The key to all Rugby Training, as with training for any sport is that the training should improve your performance when in real match conditions. For every sport there will be people who excel at training sessions yet cannot put the training into practice in a match. In rugby you will often see people who are very skilled at mastering complex training passing movements, but when match time arrives they cannot adapt what they have learned onto the pitch.

The nature of the game of rugby means that you have short bursts of very high intensity followed by periods of lower intensity. This being the case, it would seem logical that High Intensity Interval Training was the basis of any training protocol, both for fitness and of course muscle building.
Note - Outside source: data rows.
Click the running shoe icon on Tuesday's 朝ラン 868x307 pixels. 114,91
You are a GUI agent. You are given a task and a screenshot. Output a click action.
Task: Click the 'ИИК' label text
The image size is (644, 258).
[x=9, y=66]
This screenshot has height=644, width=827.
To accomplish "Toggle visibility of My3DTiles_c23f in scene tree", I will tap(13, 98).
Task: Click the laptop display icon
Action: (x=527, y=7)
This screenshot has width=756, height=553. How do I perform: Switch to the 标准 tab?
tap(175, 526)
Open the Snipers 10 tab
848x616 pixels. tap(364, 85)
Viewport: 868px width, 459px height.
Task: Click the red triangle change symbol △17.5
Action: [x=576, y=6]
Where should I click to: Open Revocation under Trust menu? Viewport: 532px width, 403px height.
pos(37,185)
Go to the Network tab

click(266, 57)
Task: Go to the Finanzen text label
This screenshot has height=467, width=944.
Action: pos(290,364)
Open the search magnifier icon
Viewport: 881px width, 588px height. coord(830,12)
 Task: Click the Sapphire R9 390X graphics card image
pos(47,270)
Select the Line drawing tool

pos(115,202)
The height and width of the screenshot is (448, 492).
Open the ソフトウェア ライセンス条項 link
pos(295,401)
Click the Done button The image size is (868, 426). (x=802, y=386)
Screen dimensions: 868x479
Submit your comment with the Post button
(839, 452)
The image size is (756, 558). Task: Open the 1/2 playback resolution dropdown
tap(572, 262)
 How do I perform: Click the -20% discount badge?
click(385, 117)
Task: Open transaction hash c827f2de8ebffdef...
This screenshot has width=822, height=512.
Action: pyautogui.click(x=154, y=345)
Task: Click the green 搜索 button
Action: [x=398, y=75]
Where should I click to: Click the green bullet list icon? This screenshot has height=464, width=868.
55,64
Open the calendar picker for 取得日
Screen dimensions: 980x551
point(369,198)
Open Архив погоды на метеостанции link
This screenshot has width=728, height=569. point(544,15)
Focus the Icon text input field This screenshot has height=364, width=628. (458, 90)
The Tabata method of High Intensity Interval Training has been used successfully for years for fitness. It involves a 20 second burst of maximum intensity followed by a 10 second recovery phase – repeated for seven times. Done correctly this can have the most amazing results. For rugby training this exercise protocol should be adapted to core exercises such as the Squat, Front Squat, Deadlift, Dips etc etc.

To be effective this needs to be done at maximum intensity. After you have finished a set you should be totally burnt out and need several minutes to recover. If you don’t then either the intensity was too low or the weight was too light.

Rugby training done in this way is both safe, effective and fast and the muscle building and associated demonstrable fitness gains associated with it can be quite outstanding.